Analisis Parkir Berbayar di RSUD Jusuf SK Tarakan

Wakil Ketua Dewan Perwakilan Rakyat Daerah Provinsi Kaltara, H Mohammad Natsir, memberikan tanggapan terkait keluhan warga Tarakan tentang parkir berbayar di RSUD Jusuf SK Tarakan. Menurut Ketua LPPNRI Tarakan, H Abdul Kadir, parkir berbayar di RSUD bisa dianggap ilegal jika tidak memiliki izin resmi dari pemerintah daerah atau tidak termasuk dalam Pendapatan Asli Daerah (PAD). Hal ini sesuai dengan Undang-Undang Nomor 44 Tahun 2009 yang mengatur mengenai kewajiban rumah sakit umum dalam menyediakan sarana umum yang layak, termasuk parkir.
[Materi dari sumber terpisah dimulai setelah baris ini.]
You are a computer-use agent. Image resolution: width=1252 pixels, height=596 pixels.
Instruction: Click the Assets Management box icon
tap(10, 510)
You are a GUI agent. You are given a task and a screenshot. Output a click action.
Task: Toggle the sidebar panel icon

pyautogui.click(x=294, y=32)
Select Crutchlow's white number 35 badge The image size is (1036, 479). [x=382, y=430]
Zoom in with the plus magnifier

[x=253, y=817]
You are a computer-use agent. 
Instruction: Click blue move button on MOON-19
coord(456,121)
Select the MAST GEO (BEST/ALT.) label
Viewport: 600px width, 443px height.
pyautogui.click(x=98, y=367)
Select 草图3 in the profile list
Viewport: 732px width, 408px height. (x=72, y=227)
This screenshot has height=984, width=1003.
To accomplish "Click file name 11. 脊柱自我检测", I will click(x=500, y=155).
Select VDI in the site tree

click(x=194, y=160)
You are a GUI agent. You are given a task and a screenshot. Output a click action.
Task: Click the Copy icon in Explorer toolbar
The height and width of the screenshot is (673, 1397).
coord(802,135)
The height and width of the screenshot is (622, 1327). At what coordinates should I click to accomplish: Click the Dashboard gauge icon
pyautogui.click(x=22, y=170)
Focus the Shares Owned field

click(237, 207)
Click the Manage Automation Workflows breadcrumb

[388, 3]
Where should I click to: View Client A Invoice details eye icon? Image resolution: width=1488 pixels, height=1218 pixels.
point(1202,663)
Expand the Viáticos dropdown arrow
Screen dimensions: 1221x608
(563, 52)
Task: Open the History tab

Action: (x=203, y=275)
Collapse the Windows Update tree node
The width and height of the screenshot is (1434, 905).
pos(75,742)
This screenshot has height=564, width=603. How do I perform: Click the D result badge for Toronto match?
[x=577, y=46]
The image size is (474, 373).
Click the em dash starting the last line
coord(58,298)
Abdul Kadir menegaskan bahwa parkir berbayar di RSUD Jusuf SK Tarakan hanya sah jika didukung oleh dasar hukum yang jelas dan dikelola secara transparan dengan pendapatan yang masuk ke kas daerah. Wakil Ketua DPRD Provinsi Kaltara, H Mohammad Natsir, menyatakan akan memanggil Direktur RSUD Jusuf SK untuk mengklarifikasi aturan yang digunakan terkait parkir berbayar di tanah milik pemerintah tersebut. Langkah ini diambil untuk menindaklanjuti keluhan masyarakat dan memastikan keterbukaan dan kepatuhan terhadap regulasi yang berlaku.